**The problem**.
After finding the line with "in the code" in the entries below, retype exactly each line from there through the line with "Given: Click the blue cube primitive icon", including that final line.

Top of Records for the task

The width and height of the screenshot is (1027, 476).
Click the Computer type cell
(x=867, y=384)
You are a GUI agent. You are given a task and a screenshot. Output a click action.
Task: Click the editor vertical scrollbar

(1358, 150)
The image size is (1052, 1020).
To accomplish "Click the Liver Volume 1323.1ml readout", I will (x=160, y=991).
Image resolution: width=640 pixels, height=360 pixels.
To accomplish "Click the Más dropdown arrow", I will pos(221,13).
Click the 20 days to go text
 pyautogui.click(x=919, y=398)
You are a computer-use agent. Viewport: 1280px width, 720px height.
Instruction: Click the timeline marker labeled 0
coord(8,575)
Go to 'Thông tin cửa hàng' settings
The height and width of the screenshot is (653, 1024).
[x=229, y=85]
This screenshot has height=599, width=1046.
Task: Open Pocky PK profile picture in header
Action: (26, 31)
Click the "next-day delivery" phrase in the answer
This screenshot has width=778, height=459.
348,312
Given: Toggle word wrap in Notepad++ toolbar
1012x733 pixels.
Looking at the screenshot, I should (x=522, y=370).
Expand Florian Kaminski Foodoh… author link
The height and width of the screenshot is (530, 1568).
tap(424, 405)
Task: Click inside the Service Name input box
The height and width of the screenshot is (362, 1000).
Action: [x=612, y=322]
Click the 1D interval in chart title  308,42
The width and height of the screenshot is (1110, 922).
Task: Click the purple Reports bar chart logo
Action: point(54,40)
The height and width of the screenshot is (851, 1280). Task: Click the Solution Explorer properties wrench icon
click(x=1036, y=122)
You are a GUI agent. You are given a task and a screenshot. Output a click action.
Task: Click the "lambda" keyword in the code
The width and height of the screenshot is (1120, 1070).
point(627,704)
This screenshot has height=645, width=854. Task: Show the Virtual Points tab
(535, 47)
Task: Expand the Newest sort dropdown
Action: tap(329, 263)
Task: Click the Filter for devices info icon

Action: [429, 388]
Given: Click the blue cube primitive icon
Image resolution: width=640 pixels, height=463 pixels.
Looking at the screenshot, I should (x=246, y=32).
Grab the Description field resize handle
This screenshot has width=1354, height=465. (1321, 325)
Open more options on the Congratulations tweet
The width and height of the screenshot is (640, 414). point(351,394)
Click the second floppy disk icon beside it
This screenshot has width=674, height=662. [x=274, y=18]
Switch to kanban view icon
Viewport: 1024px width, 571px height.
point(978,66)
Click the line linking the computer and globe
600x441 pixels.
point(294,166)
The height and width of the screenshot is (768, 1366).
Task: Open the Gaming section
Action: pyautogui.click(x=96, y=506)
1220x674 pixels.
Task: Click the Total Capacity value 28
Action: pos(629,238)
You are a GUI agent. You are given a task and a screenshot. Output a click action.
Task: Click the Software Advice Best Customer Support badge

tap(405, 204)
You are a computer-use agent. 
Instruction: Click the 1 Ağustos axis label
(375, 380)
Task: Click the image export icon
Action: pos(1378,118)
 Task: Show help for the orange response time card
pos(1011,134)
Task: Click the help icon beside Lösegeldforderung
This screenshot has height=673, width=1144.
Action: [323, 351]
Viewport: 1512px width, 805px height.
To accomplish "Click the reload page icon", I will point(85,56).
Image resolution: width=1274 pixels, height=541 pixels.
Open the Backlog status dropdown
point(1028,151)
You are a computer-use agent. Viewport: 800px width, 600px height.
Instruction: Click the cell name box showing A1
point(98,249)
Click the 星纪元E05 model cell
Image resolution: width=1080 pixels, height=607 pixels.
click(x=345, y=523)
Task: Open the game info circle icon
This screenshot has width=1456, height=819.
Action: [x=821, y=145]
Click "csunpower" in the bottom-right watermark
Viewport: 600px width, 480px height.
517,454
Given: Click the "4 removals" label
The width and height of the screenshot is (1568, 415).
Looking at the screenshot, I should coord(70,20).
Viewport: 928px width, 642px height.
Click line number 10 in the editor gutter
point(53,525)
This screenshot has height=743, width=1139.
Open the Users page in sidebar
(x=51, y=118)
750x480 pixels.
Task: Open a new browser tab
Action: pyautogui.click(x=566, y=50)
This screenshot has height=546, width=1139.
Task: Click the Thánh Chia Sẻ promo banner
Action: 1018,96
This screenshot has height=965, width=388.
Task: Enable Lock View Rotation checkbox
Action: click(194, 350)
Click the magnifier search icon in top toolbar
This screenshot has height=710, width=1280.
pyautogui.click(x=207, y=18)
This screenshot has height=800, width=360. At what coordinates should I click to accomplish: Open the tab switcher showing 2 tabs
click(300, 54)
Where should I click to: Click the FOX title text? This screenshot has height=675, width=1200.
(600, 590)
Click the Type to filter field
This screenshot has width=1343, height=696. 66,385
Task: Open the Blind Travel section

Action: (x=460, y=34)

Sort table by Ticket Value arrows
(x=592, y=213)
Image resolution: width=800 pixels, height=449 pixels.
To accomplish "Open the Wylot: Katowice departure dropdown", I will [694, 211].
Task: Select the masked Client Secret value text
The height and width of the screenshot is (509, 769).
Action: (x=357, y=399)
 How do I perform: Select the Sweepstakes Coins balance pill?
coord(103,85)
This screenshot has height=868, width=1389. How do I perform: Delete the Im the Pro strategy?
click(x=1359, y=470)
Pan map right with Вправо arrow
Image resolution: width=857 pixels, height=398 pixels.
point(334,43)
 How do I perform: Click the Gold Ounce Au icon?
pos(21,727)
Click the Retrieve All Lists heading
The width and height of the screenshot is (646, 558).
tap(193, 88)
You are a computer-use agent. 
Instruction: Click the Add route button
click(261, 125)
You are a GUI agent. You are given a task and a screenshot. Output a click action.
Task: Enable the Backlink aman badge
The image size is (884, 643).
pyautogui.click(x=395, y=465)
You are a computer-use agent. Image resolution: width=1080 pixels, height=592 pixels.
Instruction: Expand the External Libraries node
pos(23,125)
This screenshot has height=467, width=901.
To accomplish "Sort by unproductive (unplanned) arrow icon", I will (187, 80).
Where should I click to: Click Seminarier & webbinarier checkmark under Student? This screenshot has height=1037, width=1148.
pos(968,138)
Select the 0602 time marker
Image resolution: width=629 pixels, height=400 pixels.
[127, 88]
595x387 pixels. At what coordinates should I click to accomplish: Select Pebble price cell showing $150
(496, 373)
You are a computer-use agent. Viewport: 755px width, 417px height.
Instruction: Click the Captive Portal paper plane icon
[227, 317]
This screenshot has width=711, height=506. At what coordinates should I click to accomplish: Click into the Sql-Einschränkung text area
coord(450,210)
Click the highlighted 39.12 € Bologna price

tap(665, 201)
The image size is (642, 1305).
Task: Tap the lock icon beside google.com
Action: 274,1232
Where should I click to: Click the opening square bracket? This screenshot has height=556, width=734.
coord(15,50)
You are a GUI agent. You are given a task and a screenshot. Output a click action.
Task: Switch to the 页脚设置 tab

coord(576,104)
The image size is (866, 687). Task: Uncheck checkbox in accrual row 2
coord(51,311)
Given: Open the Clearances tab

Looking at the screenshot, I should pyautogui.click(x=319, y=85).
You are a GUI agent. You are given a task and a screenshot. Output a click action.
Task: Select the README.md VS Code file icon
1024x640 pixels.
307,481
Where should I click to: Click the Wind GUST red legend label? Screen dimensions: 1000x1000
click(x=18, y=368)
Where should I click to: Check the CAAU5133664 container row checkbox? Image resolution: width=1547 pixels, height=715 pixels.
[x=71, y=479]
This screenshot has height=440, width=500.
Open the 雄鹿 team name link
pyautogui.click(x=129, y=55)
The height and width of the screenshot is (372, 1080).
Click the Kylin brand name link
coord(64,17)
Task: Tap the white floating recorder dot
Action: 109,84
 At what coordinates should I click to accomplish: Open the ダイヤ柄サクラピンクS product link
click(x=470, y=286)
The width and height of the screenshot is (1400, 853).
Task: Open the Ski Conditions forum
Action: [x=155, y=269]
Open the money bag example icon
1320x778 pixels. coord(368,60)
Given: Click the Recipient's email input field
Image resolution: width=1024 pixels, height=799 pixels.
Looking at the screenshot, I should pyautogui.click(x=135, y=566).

Bottom of Records for the task

**Result of the exercise**.
Task: Click the "lambda" keyword in the code
The width and height of the screenshot is (1120, 1070).
point(627,704)
This screenshot has height=645, width=854. Task: Show the Virtual Points tab
(535, 47)
Task: Expand the Newest sort dropdown
Action: tap(329, 263)
Task: Click the Filter for devices info icon

Action: [429, 388]
Given: Click the blue cube primitive icon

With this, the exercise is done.